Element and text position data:
★ ★ ★
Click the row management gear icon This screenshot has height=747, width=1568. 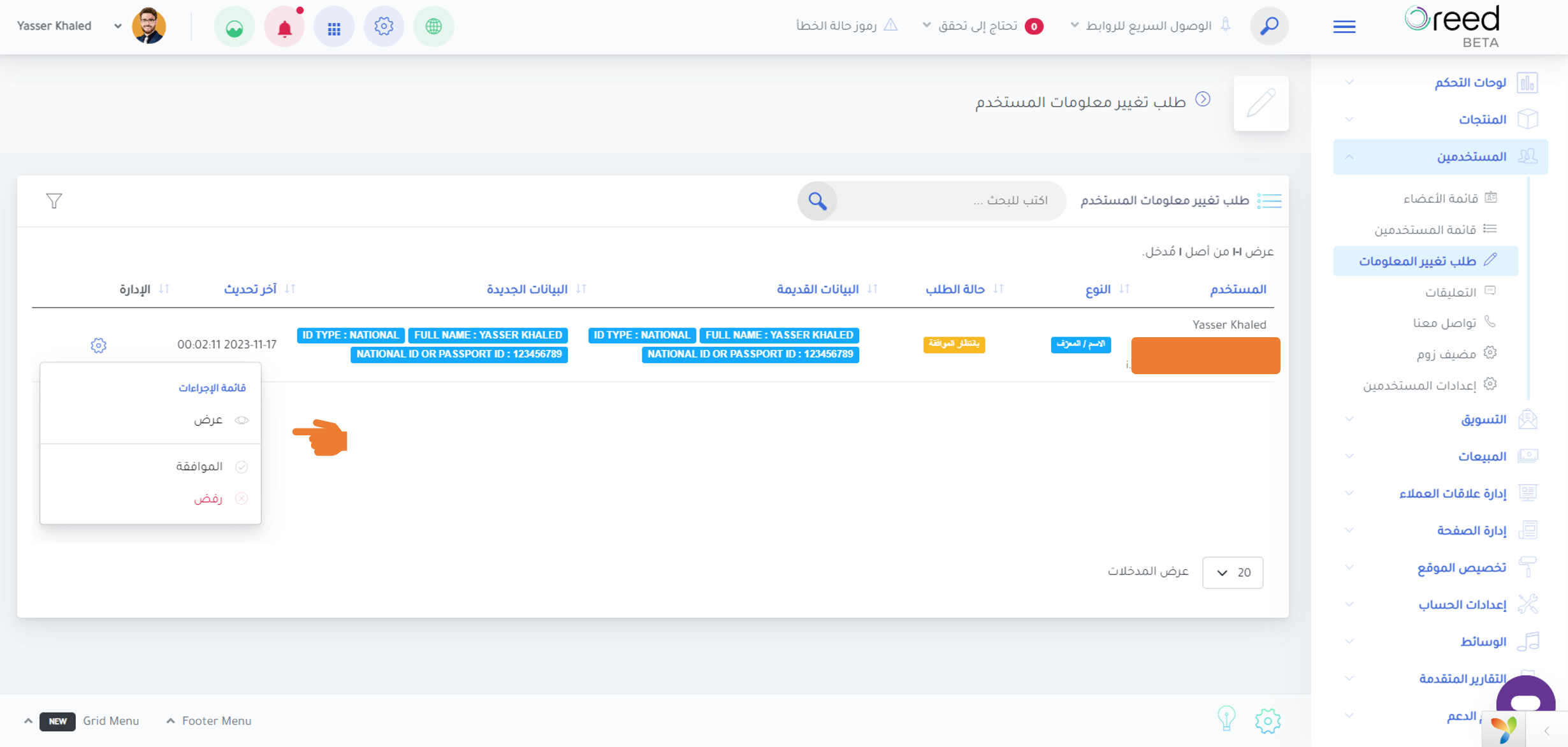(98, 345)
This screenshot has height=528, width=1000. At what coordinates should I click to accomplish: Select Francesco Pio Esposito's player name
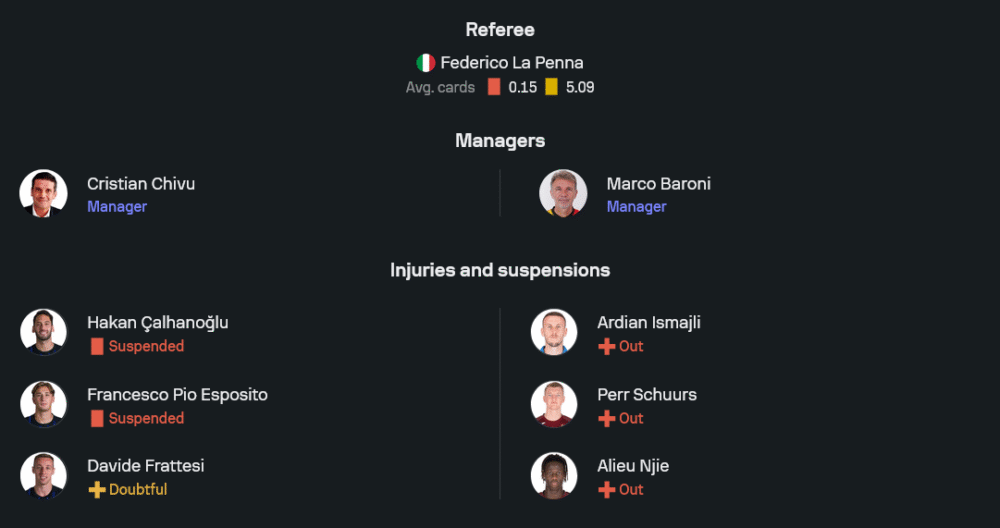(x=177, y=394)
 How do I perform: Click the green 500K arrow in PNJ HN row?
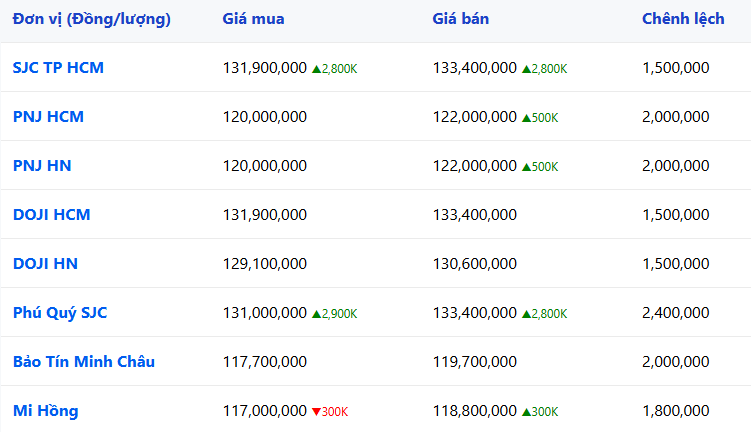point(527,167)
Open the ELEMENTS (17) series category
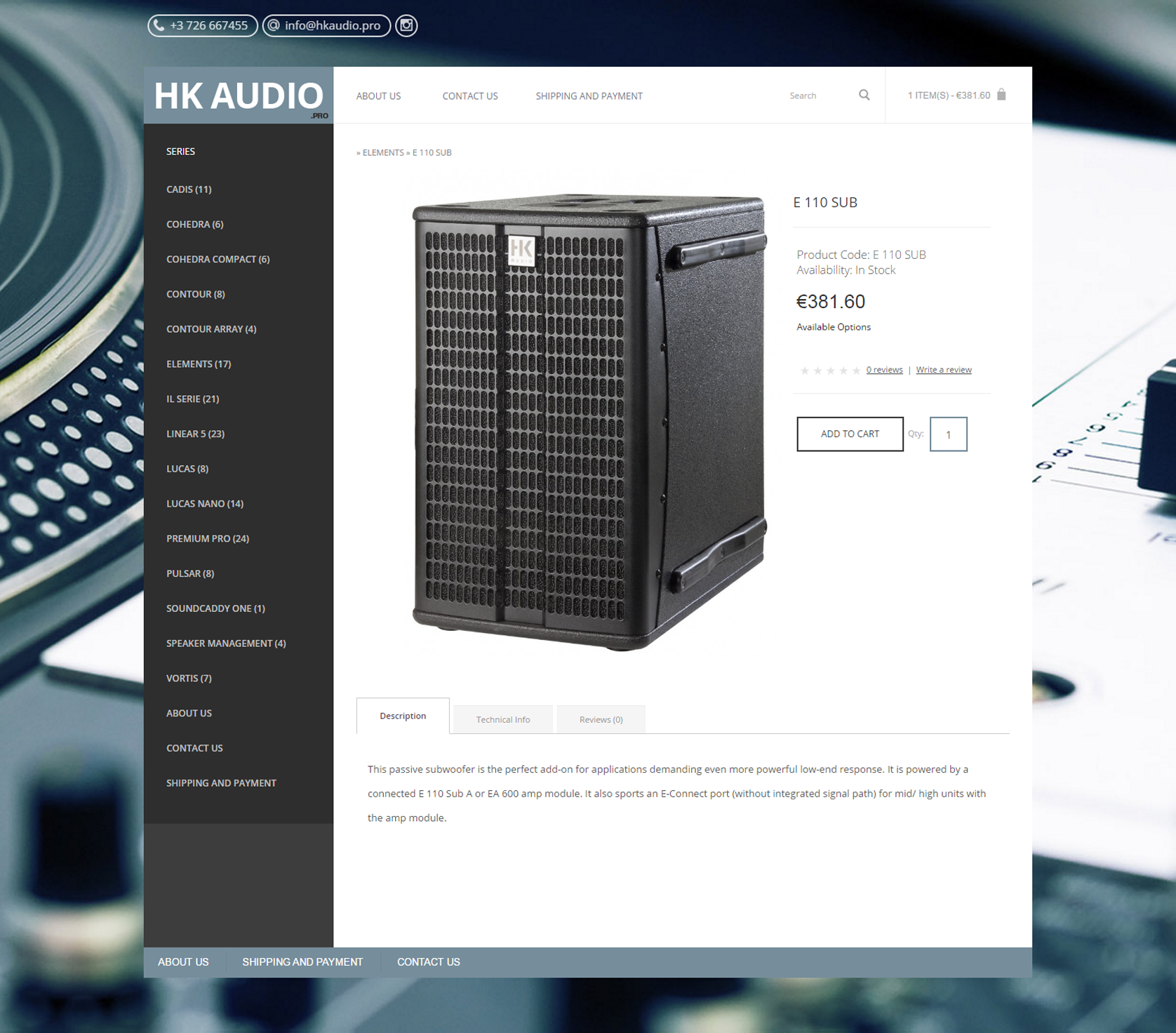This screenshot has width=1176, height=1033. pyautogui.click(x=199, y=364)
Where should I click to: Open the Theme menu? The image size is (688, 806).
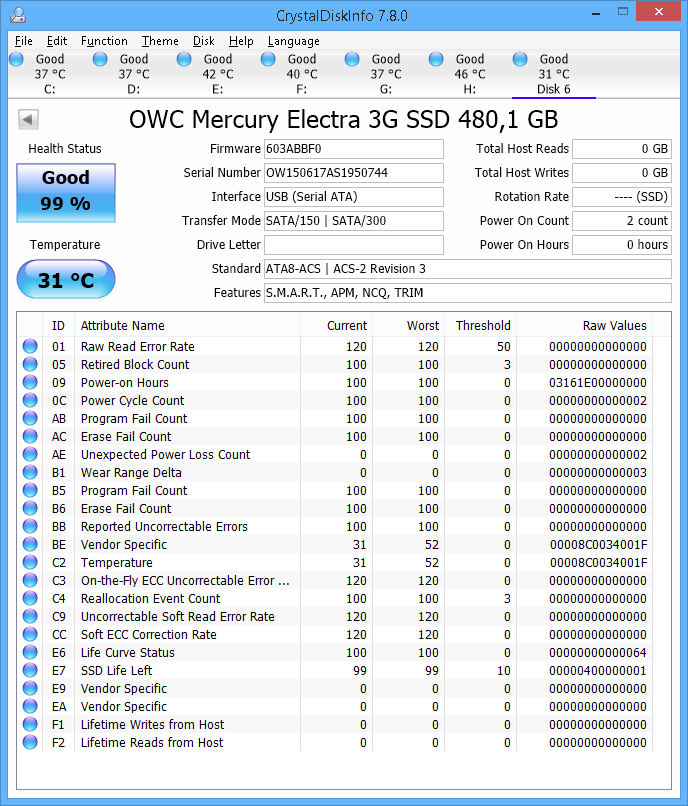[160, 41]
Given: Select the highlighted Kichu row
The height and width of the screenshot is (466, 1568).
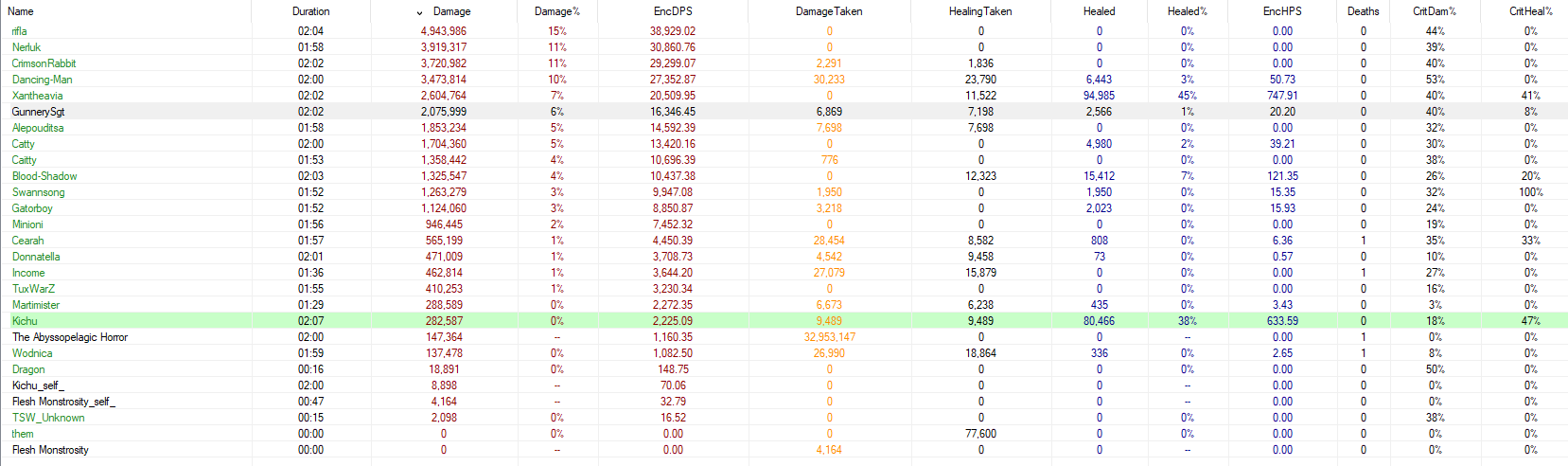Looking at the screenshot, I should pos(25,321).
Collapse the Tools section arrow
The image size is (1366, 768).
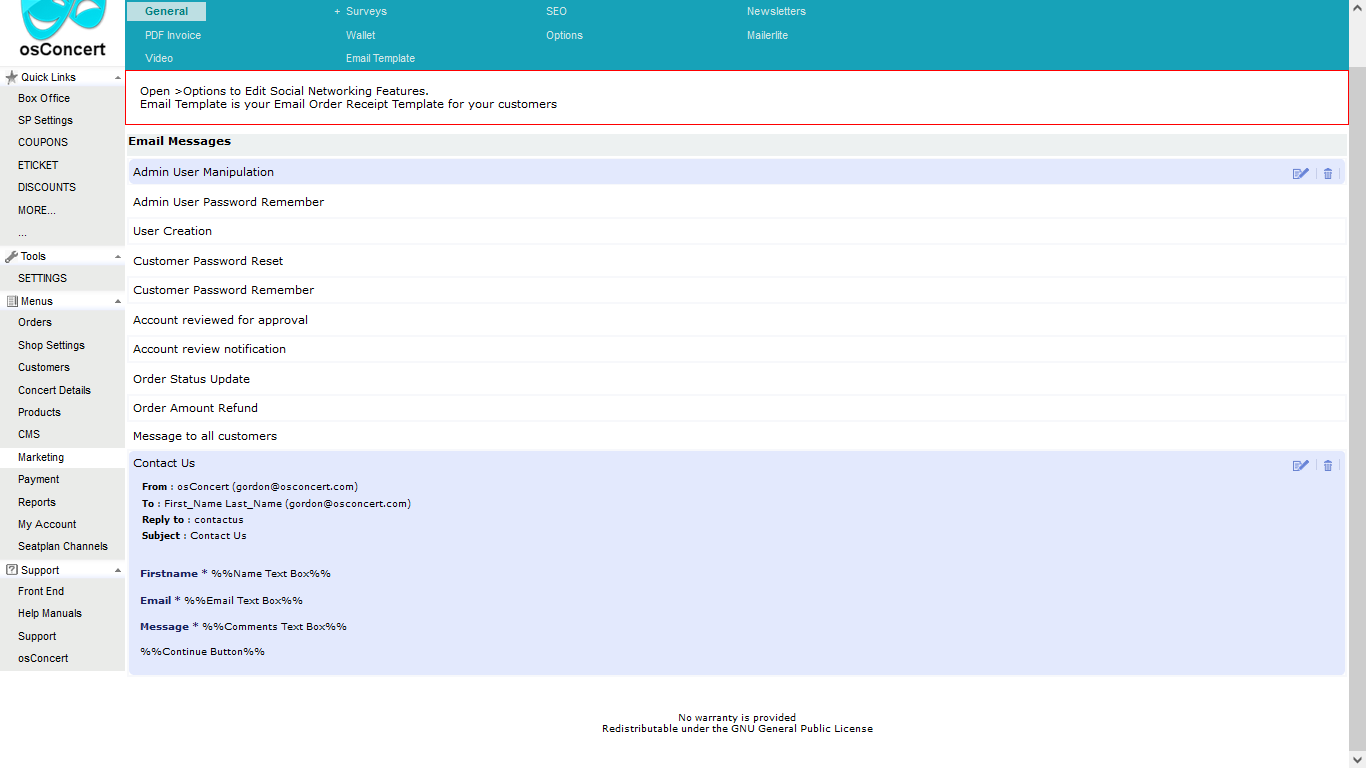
★ ★ ★
◆ GIVEN EXERCISE
Please repeat the data word for word, from the line containing "Open the ELEMENTS (17) series category" through the end, leaving out the pictures.

◆ OUTPUT FOR THIS EXERCISE
Open the ELEMENTS (17) series category
This screenshot has width=1176, height=1033. pyautogui.click(x=199, y=364)
Where should I click to: Open the Theme menu? The image size is (688, 806).
[160, 41]
Given: Select the highlighted Kichu row
The height and width of the screenshot is (466, 1568).
Looking at the screenshot, I should pos(25,321).
Collapse the Tools section arrow
The image size is (1366, 768).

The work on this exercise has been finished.